Do You Believe in Magic?

In mid-January, we could all do with believing in a little magic. As we launch our very first collaborative commission at Elephant West, between Anna Liber Lewis and Four Tet, [author]Becca Pelly-Fry[/author] ponders New Year’s resolutions, our upcoming series of talks and events, and the purpose of the mystical in our daily lives.

Illustration by Becca Pelly-Fry
Illustration by Becca Pelly-Fry

That magical moment that the calendar flips from one year into another is often a moment of contemplation (as long as one isn’t raving it up in a sweaty, laser-filled club, of course). This New Year was no exception for me; in the spirit of bringing an element of ritual into our lives, my family and I undertook a small ceremony to say goodbye to the things no longer serving us and open ourselves up to positive experiences in the days, weeks and months ahead. There’s something powerful about undertaking a considered action, no matter how small, and setting an intention for the future. I feel that mysticism and ceremony have somewhat been lost from contemporary Western life and sometimes wonder if we have stopped believing in magic.

Platform, Rae-Yen Song, 2018. Installation view_Courtesy Edinburgh Art Festival. Photo Rae-Yen Song
Platform, Rae-Yen Song, 2018. Installation view. Edinburgh Art Festival. Photo Rae-Yen Song

The occult has long been an area of fascination for artists, however, and that remains the case today. In December I travelled up to Glasgow to meet an interesting young artist whose work I first encountered at the Jerwood Visual Arts Survey show and was completely taken with the way she combined symbolism, ritual, ceremony and cross-cultural references in her brightly coloured sculptures. Rae Yen Song has a Scottish-Chinese heritage and her work explores the intersection between these two cultures; in doing so she seeks to create a new visual language that is part amalgamation of the two, and part new invention. She has recently started involving various members of her immediate family in undertaking performances and ritualized processions, wearing extraordinary and often quite comical costumes. The resulting films are at once funny and tragic; the protagonists look a bit lost and ungainly and their outfits seem utterly out-of-place on the streets of Glasgow or hills outside Edinburgh. Song’s entrancing sculptures, drawings, films and photographs tell a very human story, full of magic and mystery.

“There’s something powerful about undertaking a considered action, no matter how small, and setting an intention for the future”

Kicking off 2019 in style, a few of the Elephant team recently met a pair of splendid artists over from Austria on a brief visit to London, Jakob Lena Knebl and Ashley Hans Scheirl. The couple often work collaboratively across painting, sculpture, installation, photography and fashion. They both play with gender and representation of the body, creating fantastic costumes and wearable pieces of artwork.  Knebl recently had solo show at Mumok (Museum of Modern Art) in her hometown of Vienna, displaying objects from the collection alongside her own work. Interested in modes of display and the intersection between art, design and fashion, Knebl’s large-scale exhibition focused on “classical modernism and on the 1970s, an epoch of utopias, visions for society and sexual experiments” and included a Giacometti sculpture from the collection dressed in a red PVC raincoat. She is currently preparing for a solo show with her London gallery, Belmacz, in the spring—definitely one to keep an eye out for.

Anna Liber Lewis, Orcus, 2018. Oil on canvas 200 x 150 cm

As I write this, at Elephant West we are taking down the Elephant x Griffin Art Prize showcase in preparation for our first commission of this year: Muscle Memory by Anna Liber Lewis and Four Tet. We are so excited to be starting the year with a truly interdisciplinary collaboration between two exceptional talents, a painter and a musician, perfectly reflecting the ethos of our lovely new space.

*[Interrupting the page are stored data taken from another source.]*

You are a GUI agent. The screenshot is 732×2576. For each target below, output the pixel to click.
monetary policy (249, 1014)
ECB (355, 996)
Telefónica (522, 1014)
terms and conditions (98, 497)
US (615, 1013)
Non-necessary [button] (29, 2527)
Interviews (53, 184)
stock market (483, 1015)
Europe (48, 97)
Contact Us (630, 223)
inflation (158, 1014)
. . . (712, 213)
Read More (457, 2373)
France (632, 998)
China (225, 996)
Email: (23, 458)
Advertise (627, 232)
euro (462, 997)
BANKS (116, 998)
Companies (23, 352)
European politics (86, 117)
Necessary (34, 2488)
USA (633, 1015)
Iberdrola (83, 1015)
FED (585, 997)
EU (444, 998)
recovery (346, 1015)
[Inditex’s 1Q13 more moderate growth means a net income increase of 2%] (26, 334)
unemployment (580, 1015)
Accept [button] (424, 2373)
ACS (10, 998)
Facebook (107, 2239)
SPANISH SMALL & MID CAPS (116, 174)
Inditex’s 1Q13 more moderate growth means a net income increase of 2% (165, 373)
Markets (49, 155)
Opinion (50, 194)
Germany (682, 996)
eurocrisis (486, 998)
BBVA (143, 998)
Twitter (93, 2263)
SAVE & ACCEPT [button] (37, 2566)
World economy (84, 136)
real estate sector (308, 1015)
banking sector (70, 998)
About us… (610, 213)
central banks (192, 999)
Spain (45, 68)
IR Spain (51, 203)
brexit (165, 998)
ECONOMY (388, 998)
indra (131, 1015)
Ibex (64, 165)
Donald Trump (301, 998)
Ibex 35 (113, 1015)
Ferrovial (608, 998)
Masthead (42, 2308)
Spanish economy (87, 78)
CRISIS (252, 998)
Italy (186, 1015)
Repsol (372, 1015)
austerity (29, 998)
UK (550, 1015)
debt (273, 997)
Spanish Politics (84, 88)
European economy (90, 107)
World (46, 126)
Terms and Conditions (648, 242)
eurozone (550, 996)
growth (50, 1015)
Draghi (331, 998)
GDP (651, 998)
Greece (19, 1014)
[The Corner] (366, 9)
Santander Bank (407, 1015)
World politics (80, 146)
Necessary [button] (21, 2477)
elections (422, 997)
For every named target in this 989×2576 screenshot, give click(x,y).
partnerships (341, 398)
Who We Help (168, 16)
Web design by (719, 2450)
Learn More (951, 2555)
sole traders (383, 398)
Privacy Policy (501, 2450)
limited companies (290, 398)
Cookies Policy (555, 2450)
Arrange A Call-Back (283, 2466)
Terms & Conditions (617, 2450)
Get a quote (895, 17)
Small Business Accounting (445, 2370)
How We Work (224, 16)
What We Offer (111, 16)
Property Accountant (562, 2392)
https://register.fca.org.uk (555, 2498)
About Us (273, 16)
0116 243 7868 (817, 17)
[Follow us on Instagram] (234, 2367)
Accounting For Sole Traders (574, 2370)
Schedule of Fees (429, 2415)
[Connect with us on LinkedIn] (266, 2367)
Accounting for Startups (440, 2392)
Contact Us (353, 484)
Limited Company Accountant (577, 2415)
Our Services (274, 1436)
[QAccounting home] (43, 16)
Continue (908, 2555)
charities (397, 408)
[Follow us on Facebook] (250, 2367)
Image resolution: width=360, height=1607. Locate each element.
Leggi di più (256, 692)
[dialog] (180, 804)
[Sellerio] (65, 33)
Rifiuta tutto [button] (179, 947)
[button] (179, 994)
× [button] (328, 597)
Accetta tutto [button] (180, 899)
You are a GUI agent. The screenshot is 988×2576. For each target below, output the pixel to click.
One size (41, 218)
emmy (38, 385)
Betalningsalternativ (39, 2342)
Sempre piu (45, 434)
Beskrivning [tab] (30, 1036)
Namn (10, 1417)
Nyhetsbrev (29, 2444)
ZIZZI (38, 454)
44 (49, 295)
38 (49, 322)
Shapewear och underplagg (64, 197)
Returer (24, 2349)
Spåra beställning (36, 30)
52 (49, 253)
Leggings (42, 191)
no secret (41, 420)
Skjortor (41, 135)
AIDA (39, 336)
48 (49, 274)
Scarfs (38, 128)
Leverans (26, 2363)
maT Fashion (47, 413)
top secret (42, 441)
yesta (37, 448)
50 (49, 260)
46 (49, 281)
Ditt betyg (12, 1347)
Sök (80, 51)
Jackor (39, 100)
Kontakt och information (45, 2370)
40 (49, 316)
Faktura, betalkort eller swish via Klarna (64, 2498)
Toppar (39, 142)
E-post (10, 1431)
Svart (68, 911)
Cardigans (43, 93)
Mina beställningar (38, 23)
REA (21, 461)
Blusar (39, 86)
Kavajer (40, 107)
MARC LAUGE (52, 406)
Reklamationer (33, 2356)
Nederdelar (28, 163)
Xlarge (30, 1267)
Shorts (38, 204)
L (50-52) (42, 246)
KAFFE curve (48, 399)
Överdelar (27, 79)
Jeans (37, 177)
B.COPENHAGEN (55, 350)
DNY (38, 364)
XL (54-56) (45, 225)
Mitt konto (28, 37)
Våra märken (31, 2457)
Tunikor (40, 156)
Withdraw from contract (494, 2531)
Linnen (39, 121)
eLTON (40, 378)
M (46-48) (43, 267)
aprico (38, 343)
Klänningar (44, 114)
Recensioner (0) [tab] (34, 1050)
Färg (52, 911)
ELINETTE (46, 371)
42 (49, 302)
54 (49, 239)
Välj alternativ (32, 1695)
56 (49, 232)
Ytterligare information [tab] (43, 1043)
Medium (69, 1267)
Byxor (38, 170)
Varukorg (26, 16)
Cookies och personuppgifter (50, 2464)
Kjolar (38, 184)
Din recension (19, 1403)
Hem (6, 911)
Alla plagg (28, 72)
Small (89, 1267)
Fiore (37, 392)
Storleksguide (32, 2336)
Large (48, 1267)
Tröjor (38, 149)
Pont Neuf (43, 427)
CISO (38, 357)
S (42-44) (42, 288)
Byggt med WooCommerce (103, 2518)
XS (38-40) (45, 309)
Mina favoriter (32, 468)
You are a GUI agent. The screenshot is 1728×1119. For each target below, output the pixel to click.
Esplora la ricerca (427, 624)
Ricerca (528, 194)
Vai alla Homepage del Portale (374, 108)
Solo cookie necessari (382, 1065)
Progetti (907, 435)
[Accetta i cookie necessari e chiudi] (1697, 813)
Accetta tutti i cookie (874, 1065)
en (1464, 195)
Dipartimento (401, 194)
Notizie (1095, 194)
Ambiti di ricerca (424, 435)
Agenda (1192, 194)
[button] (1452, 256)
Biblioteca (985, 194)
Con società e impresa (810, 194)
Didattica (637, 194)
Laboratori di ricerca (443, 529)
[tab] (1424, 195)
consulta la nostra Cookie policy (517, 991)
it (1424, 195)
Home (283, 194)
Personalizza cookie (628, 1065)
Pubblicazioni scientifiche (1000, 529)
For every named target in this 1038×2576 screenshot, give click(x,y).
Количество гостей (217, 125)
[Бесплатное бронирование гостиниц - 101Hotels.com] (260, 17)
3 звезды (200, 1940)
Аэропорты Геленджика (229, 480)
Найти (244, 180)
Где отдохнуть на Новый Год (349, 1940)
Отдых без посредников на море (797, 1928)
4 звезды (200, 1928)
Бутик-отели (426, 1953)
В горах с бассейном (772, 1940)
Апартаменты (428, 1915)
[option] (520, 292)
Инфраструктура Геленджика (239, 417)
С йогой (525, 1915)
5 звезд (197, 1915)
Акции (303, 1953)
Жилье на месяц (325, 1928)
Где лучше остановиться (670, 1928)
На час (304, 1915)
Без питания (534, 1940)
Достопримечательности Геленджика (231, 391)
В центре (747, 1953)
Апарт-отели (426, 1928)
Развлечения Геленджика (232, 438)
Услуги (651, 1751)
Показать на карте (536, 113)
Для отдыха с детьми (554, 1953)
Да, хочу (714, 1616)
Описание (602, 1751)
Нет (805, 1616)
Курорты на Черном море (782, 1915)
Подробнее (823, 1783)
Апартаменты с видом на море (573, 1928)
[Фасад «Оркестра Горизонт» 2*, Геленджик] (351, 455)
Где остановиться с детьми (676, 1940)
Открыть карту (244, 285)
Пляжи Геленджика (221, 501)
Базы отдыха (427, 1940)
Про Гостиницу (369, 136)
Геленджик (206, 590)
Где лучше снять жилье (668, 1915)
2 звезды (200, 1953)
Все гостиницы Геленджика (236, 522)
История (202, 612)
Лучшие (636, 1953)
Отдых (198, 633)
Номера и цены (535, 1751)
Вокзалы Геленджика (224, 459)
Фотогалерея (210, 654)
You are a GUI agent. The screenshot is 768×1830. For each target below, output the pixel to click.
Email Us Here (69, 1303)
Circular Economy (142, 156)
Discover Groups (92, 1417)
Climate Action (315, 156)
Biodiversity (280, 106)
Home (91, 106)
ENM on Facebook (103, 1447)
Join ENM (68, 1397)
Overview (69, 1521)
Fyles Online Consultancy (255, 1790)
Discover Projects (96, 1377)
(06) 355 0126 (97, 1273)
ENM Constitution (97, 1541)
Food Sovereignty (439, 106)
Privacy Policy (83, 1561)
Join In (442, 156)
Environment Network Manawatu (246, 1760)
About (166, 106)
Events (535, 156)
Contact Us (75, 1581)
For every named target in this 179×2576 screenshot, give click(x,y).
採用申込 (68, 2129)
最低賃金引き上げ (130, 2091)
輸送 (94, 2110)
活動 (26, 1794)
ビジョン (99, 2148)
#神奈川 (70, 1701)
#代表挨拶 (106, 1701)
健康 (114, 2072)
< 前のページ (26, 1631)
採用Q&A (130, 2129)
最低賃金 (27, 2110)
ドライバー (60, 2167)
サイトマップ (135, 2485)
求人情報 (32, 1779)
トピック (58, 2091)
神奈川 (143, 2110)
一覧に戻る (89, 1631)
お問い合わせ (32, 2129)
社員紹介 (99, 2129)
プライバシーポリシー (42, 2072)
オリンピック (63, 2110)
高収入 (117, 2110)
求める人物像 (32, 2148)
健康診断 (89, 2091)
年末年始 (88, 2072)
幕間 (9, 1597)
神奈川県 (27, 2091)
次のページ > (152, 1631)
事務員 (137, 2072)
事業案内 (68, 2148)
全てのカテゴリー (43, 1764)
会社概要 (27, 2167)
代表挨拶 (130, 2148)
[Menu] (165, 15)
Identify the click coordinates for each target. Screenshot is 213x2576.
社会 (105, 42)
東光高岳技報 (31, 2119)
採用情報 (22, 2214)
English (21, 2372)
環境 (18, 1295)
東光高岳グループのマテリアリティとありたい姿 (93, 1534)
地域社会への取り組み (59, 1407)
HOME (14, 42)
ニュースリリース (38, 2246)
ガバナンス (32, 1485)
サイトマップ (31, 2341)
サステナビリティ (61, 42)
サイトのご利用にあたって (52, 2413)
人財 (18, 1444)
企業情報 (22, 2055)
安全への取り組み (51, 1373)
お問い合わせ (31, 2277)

By the time you read this, we will be recovering from the opening party and making preparations for the series of events we have running alongside. We begin on 23 January with a screening of the first four episodes of the Leviathan Cycle by Shezad Dawood, accompanied by talks on some of the issues raised within the films, followed on Saturday 26 January by Ed Fornieles leading a panel of esteemed arts professionals to talk about alternative models of funding art production, looking at cryptocurrency and blockchain technologies. Four Tet will also be performing an exclusive set for us at the end of February. Events continue throughout February and March; keep an eye on our website for further details and tickets. 

 

 

I’m not really one for making New Year’s resolutions, but something I have decided to put more effort into is seeing more of the extraordinary range of major exhibitions we are treated to in London. Whilst that might not sound like a particularly difficult thing for a curator to do, I assure you it is surprisingly challenging to find the right time to go. For example, I have now attempted to go and see Christian Marclay’s commanding film work, The Clock, at Tate Modern three times and have so far failed to make it through the doors. Each time I went there was an unbearably long queue, including at 2am last weekend. Whilst it might be slightly annoying when being faced with a two-hour queue for a film, it is so encouraging to see the status of contemporary art continually rising in the estimation of the general population. Art really is for everyone, and it’s wonderful to see that beginning to become a reality in some places.